Problem requirements:
Each line below needs to be printed again exactly.

Data for review:

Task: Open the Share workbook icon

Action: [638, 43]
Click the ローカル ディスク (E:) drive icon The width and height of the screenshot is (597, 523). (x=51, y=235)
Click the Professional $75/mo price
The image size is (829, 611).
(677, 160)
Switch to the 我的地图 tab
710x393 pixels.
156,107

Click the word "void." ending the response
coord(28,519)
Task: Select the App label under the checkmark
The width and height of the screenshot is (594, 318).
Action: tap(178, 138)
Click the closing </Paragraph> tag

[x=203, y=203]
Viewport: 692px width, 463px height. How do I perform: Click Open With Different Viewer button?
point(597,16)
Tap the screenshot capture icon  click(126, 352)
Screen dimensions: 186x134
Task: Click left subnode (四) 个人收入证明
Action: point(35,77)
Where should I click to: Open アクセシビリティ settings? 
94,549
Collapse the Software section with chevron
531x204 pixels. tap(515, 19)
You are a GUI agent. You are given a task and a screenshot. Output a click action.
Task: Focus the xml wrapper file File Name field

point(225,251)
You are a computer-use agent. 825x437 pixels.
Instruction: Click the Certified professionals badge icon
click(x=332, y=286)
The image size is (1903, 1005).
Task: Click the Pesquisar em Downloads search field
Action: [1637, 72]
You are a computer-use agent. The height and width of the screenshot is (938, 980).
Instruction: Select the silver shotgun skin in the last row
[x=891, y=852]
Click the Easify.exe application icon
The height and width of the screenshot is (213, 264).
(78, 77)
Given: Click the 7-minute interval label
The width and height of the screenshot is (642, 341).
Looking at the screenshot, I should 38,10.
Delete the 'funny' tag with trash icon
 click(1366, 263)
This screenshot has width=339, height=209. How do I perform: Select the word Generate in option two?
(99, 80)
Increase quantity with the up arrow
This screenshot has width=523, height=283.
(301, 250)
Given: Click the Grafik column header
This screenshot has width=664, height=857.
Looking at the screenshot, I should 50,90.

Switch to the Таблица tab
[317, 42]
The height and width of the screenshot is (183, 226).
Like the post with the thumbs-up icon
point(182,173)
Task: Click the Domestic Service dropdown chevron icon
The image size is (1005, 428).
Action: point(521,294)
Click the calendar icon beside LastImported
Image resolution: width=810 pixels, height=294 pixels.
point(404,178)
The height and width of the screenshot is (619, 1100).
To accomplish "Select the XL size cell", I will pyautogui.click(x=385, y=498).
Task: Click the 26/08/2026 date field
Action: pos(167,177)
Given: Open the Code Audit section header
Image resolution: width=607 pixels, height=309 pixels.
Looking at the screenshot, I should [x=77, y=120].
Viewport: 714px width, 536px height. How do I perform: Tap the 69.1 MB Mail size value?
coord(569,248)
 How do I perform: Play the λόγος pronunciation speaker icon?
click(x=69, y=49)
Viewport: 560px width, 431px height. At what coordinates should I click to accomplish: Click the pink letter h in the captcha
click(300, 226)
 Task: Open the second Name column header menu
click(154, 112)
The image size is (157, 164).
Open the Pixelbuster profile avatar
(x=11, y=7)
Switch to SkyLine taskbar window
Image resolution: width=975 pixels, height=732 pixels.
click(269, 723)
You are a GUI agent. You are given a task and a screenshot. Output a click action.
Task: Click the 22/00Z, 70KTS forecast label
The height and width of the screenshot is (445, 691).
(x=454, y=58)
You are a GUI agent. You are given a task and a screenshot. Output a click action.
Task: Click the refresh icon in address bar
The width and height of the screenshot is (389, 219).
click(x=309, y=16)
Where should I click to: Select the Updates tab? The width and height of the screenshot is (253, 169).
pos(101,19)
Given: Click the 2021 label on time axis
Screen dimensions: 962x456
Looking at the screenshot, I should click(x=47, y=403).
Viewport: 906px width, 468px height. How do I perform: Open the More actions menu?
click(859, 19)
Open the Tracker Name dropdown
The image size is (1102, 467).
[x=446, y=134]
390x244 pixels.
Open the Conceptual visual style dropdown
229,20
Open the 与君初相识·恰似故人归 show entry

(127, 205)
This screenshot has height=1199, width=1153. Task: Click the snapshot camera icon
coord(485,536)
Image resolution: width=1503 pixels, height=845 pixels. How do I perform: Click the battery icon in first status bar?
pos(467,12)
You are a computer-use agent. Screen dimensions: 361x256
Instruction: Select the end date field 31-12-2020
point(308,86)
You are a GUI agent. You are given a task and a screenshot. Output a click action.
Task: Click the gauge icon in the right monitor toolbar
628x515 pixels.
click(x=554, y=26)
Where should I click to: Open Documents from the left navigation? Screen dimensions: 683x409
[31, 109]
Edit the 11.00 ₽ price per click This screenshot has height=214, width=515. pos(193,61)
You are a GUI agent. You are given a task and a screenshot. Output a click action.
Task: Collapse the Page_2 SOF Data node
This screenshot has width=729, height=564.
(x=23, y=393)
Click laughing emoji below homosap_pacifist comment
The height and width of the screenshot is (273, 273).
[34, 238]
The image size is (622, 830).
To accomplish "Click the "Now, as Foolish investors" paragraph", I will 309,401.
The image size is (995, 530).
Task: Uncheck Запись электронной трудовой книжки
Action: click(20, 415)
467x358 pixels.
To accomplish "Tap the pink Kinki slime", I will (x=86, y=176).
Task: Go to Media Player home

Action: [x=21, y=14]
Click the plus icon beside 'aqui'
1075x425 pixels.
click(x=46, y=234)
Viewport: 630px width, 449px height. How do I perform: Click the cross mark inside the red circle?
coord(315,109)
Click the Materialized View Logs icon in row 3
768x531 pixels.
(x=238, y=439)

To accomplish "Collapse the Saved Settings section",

Answer to this problem:
Task: Open the Share workbook icon

Action: [638, 43]
Click the ローカル ディスク (E:) drive icon The width and height of the screenshot is (597, 523). (x=51, y=235)
Click the Professional $75/mo price
The image size is (829, 611).
(677, 160)
Switch to the 我的地图 tab
710x393 pixels.
156,107

Click the word "void." ending the response
coord(28,519)
Task: Select the App label under the checkmark
The width and height of the screenshot is (594, 318).
Action: tap(178, 138)
Click the closing </Paragraph> tag

[x=203, y=203]
Viewport: 692px width, 463px height. How do I perform: Click Open With Different Viewer button?
point(597,16)
Tap the screenshot capture icon  click(126, 352)
Screen dimensions: 186x134
Task: Click left subnode (四) 个人收入证明
Action: point(35,77)
Where should I click to: Open アクセシビリティ settings? 
94,549
Collapse the Software section with chevron
531x204 pixels. tap(515, 19)
You are a GUI agent. You are given a task and a screenshot. Output a click action.
Task: Focus the xml wrapper file File Name field

point(225,251)
You are a computer-use agent. 825x437 pixels.
Instruction: Click the Certified professionals badge icon
click(x=332, y=286)
The image size is (1903, 1005).
Task: Click the Pesquisar em Downloads search field
Action: [1637, 72]
You are a computer-use agent. The height and width of the screenshot is (938, 980).
Instruction: Select the silver shotgun skin in the last row
[x=891, y=852]
Click the Easify.exe application icon
The height and width of the screenshot is (213, 264).
(78, 77)
Given: Click the 7-minute interval label
The width and height of the screenshot is (642, 341).
Looking at the screenshot, I should 38,10.
Delete the 'funny' tag with trash icon
 click(1366, 263)
This screenshot has width=339, height=209. How do I perform: Select the word Generate in option two?
(99, 80)
Increase quantity with the up arrow
This screenshot has width=523, height=283.
(301, 250)
Given: Click the Grafik column header
This screenshot has width=664, height=857.
Looking at the screenshot, I should 50,90.

Switch to the Таблица tab
[317, 42]
The height and width of the screenshot is (183, 226).
Like the post with the thumbs-up icon
point(182,173)
Task: Click the Domestic Service dropdown chevron icon
The image size is (1005, 428).
Action: point(521,294)
Click the calendar icon beside LastImported
Image resolution: width=810 pixels, height=294 pixels.
point(404,178)
The height and width of the screenshot is (619, 1100).
To accomplish "Select the XL size cell", I will pyautogui.click(x=385, y=498).
Task: Click the 26/08/2026 date field
Action: pos(167,177)
Given: Open the Code Audit section header
Image resolution: width=607 pixels, height=309 pixels.
Looking at the screenshot, I should [x=77, y=120].
Viewport: 714px width, 536px height. How do I perform: Tap the 69.1 MB Mail size value?
coord(569,248)
 How do I perform: Play the λόγος pronunciation speaker icon?
click(x=69, y=49)
Viewport: 560px width, 431px height. At what coordinates should I click to accomplish: Click the pink letter h in the captcha
click(300, 226)
 Task: Open the second Name column header menu
click(154, 112)
The image size is (157, 164).
Open the Pixelbuster profile avatar
(x=11, y=7)
Switch to SkyLine taskbar window
Image resolution: width=975 pixels, height=732 pixels.
click(269, 723)
You are a GUI agent. You are given a task and a screenshot. Output a click action.
Task: Click the 22/00Z, 70KTS forecast label
The height and width of the screenshot is (445, 691).
(x=454, y=58)
You are a GUI agent. You are given a task and a screenshot. Output a click action.
Task: Click the refresh icon in address bar
The width and height of the screenshot is (389, 219).
click(x=309, y=16)
Where should I click to: Select the Updates tab? The width and height of the screenshot is (253, 169).
pos(101,19)
Given: Click the 2021 label on time axis
Screen dimensions: 962x456
Looking at the screenshot, I should click(x=47, y=403).
Viewport: 906px width, 468px height. How do I perform: Open the More actions menu?
click(859, 19)
Open the Tracker Name dropdown
The image size is (1102, 467).
[x=446, y=134]
390x244 pixels.
Open the Conceptual visual style dropdown
229,20
Open the 与君初相识·恰似故人归 show entry

(127, 205)
This screenshot has height=1199, width=1153. Task: Click the snapshot camera icon
coord(485,536)
Image resolution: width=1503 pixels, height=845 pixels. How do I perform: Click the battery icon in first status bar?
pos(467,12)
You are a computer-use agent. Screen dimensions: 361x256
Instruction: Select the end date field 31-12-2020
point(308,86)
You are a GUI agent. You are given a task and a screenshot. Output a click action.
Task: Click the gauge icon in the right monitor toolbar
628x515 pixels.
click(x=554, y=26)
Where should I click to: Open Documents from the left navigation? Screen dimensions: 683x409
[31, 109]
Edit the 11.00 ₽ price per click This screenshot has height=214, width=515. pos(193,61)
You are a GUI agent. You are given a task and a screenshot. Output a click action.
Task: Collapse the Page_2 SOF Data node
This screenshot has width=729, height=564.
(x=23, y=393)
Click laughing emoji below homosap_pacifist comment
The height and width of the screenshot is (273, 273).
[34, 238]
The image size is (622, 830).
To accomplish "Click the "Now, as Foolish investors" paragraph", I will 309,401.
The image size is (995, 530).
Task: Uncheck Запись электронной трудовой книжки
Action: click(20, 415)
467x358 pixels.
To accomplish "Tap the pink Kinki slime", I will (x=86, y=176).
Task: Go to Media Player home

Action: [x=21, y=14]
Click the plus icon beside 'aqui'
1075x425 pixels.
click(x=46, y=234)
Viewport: 630px width, 449px height. How do I perform: Click the cross mark inside the red circle?
coord(315,109)
Click the Materialized View Logs icon in row 3
768x531 pixels.
(x=238, y=439)

To accomplish "Collapse the Saved Settings section",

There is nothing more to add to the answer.